“We believed he would be in jail for life.”1
This month, it was announced that John Worboys would be released from prison. These were the distraught words of just one of his victims; the black cab driver had been convicted of sexual assaults on twelve women. Despite this, nearly nine years after his conviction, it was announced that Worboys would be released from prison.
Under the Parole Board Rules, there currently exists a statutory provision preventing disclosure of reasons for release to the public. As a result, not all victims of Worboys’ assaults were informed of his proposed release. Moreover, victims were offered no explanation for why the Parole Board has made the decision to release him back into society.
In this article, I will analyse the case of John Worboys and use this to inform discussion as to whether the Parole Board should in fact have a duty to disclose such proceedings.

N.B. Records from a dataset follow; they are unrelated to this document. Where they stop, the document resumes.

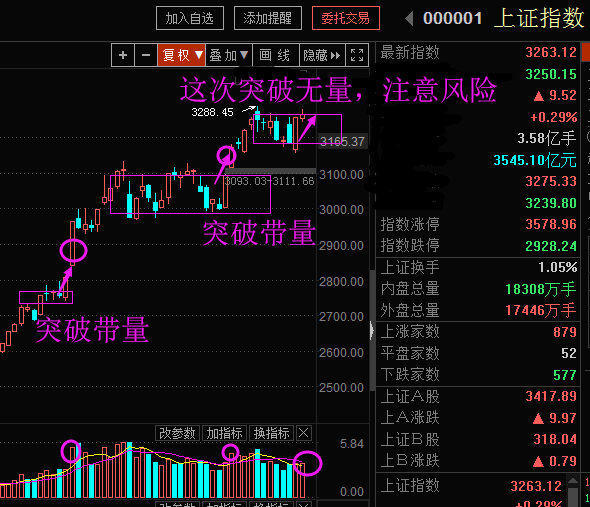The image size is (590, 507).
Task: Zoom in chart with plus icon
Action: (123, 55)
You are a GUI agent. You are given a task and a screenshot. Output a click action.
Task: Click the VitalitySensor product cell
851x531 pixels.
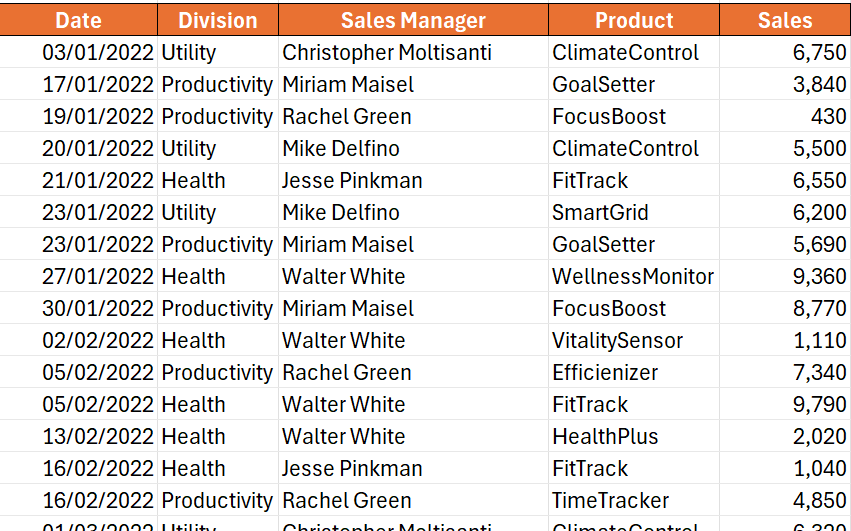(617, 341)
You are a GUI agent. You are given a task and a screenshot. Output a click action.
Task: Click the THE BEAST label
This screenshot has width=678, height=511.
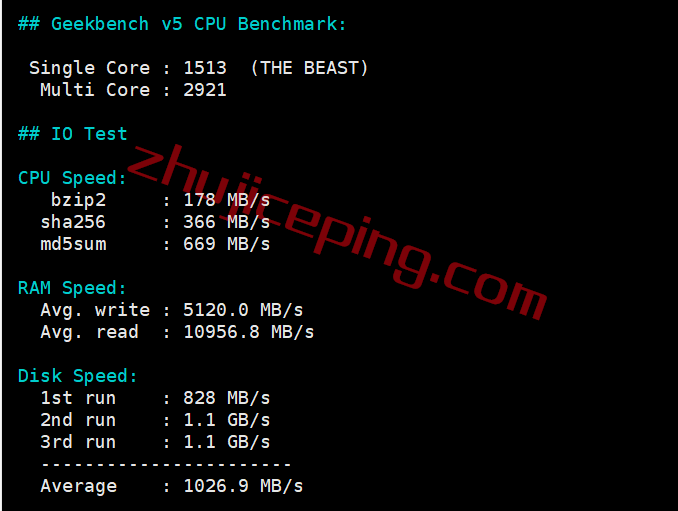pyautogui.click(x=309, y=68)
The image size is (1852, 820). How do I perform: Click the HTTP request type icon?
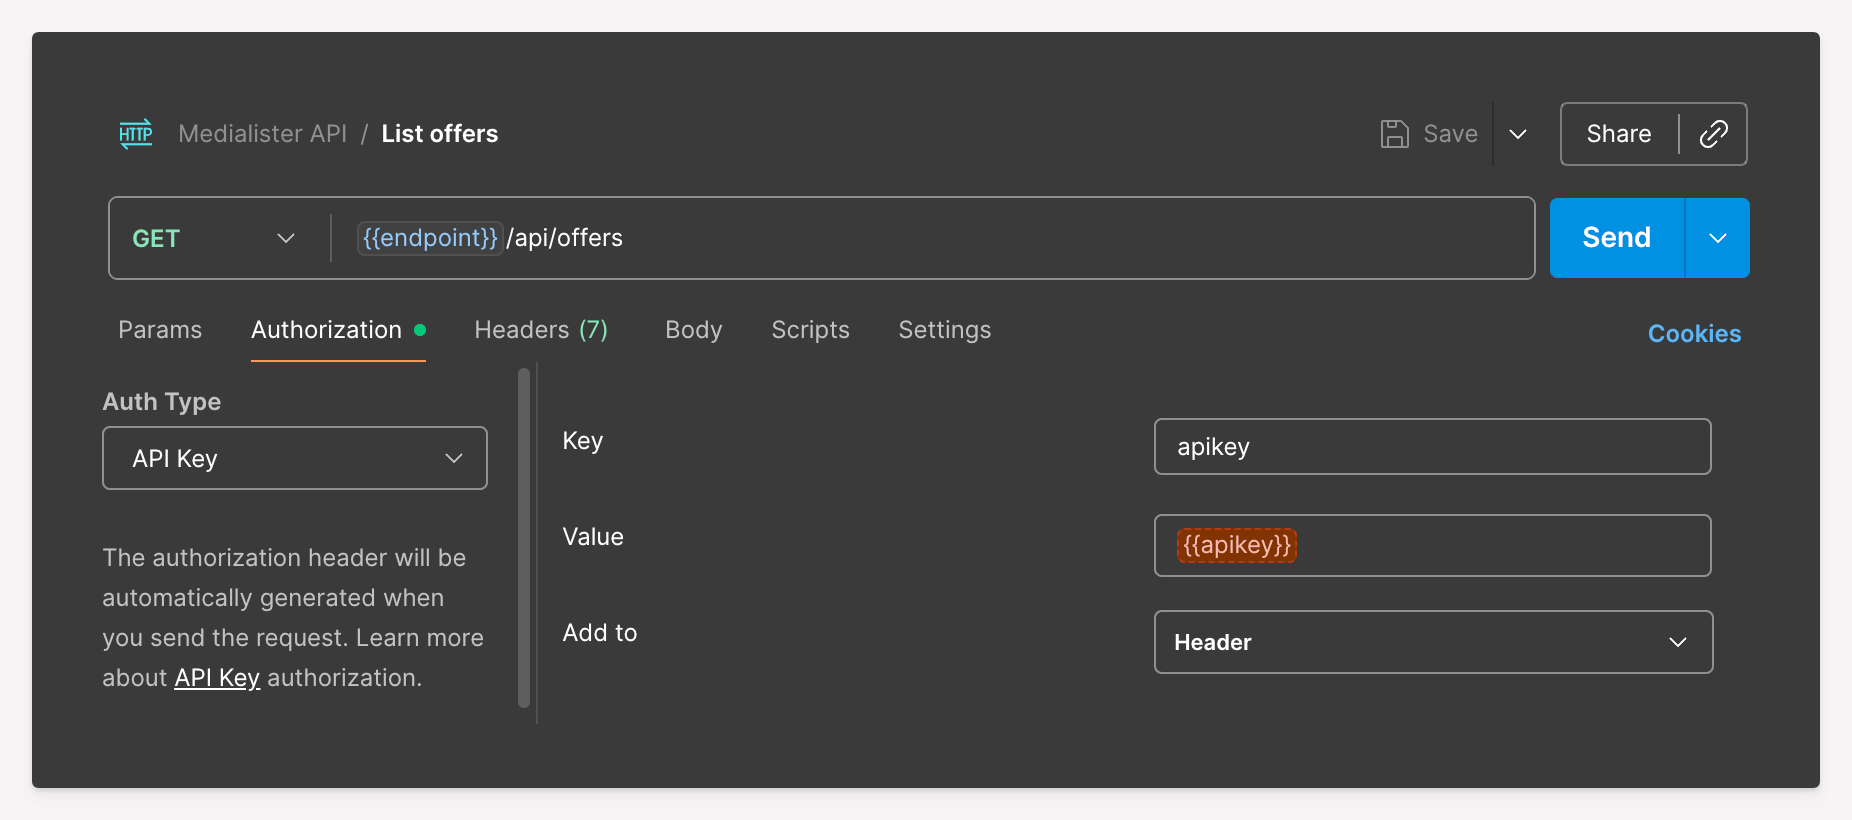136,134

Worboys was convicted back in 2009 for drugging twelve women, sexually assaulting seven of them and raping one. As a black cab taxi driver in London, he used sedatives prescribed by his GP to subdue his victims, after deceived victims by pretending to be celebrating a lottery win with champagne. He has been linked to more than 100 sex crimes. He has served the minimum eight years’ sentence that was set by the trial judge, though his victims believed that he would be imprisoned for life as a result of his crimes.
As he was given an indeterminate sentence, it is up to the Parole Board to decide whether he would pose a risk to society if released after the minimum sentence has been served. One thing that is noteworthy: as Worboys is serving time in a high-security prison, it is very unusual for Worboys to simply be released without being moved to an open prison first. In September 2015, the Parole Board rejected his move to an open prison; yet in January 2018, it was announced that he was approved for release. This is extremely unusual.
Indeterminate sentences, where prisoners are unclear about how long they must serve beyond the minimum tariff, are no longer used. In November, Professor Nick Hardwick (Chair of the Parole Board) expressed a desire to release offenders who are still imprisoned under such indeterminate sentences.2 Whether this factor was taken into account by the Parole Board is unclear in this case, due to the lack of transparency.
Consequently, I will now consider what the reasoning is behind disclosure of proceedings currently being barred by statute and whether this should be changed.
It is the Parole Board who must decide whether a prisoner is still a risk; however, their decisions are kept hidden from public scrutiny. Victims may provide a statement that will be taken into consideration at the hearing, alongside assessments about their behaviour in prison, psychological state and the risk they may pose to society.Under the Parole Board Rules 2016, section 25 concerns the disclosure of information:
25. Disclosure of information
(1) Information about proceedings under these Rules and the names of persons concerned in the proceedings must not be made public.
(2) A contravention of paragraph (1) is actionable as breach of statutory duty by any person who suffers loss or damage as a result.
As a result, the decision of the Parole Board will be kept private. Furthermore, the decisions of the Parole Board, as an independent body, are binding. The Government therefore has no legal power to overrule them.3
In response to the furore over the decision to release John Worboys, Professor Hardwick said:
“I recognise there is a lack transparency of Parole Board processes and I have recently set out options for change. We currently have a statutory duty under the Parole Board Rules that prevents disclosure of proceedings. We will shortly be launching a public consultation about how we share our decision making with the public.”4
The various “options for change” that Professor Hardwick has recently set out include having greater transparency in the parole process, along the lines of the Canadian model.
In Canada, the Corrections and Conditional Release Act (CCRA) requires the Parole Board of Canada (PBC) to maintain a registry of its decisions along with the reasons for those decisions. Anyone may request, in writing, a copy of these decisions.5 Victims can also attend a parole hearing as an observer and have a right to present a statement to the PBC at this hearing. This statement may include the continuing impact that the offence has had on them and any risk or safety concerns they feel the offender may still pose to society.6
So why do we not have a similar model in the United Kingdom?
There seems to be little justification for the model currently in place in the UK and there is certainly no publicly-given justifications from the Parole Board itself. It is high time to have increased transparency and a shift towards a model closer towards the Canadian system, but we must question when and if that transparency will ever come.
This greater openness in the criminal justice system is necessary to ensure that victims feel able to come forward and are kept informed about their case. Furthermore, victims should be given a more active role in the decision-making process for parole, by being given an opportunity to come and attend the hearing and hear the discussions for themselves. Whilst there is a competing interest in protecting the privacy of the offender, this must be weighed up against the interests of the victims and society as a whole.
Arguably, giving access to reasons as to why the prisoner is being released will not adversely affect them; they can still be given adequate protections if they are released from prison. But for the victim and society as a whole, knowing why this person is being released back into the world can make a significant difference and could offer greater understanding and closure.The current approach of the Parole Board Rules currently denies them this
As for public consultation about how decision-making is shared with the public is on the horizon, serious considerations must be made as to how transparency can be increased. Allowing victims the opportunity to sit in on the decision-making process and to actively make oral statements would be a good first step to take.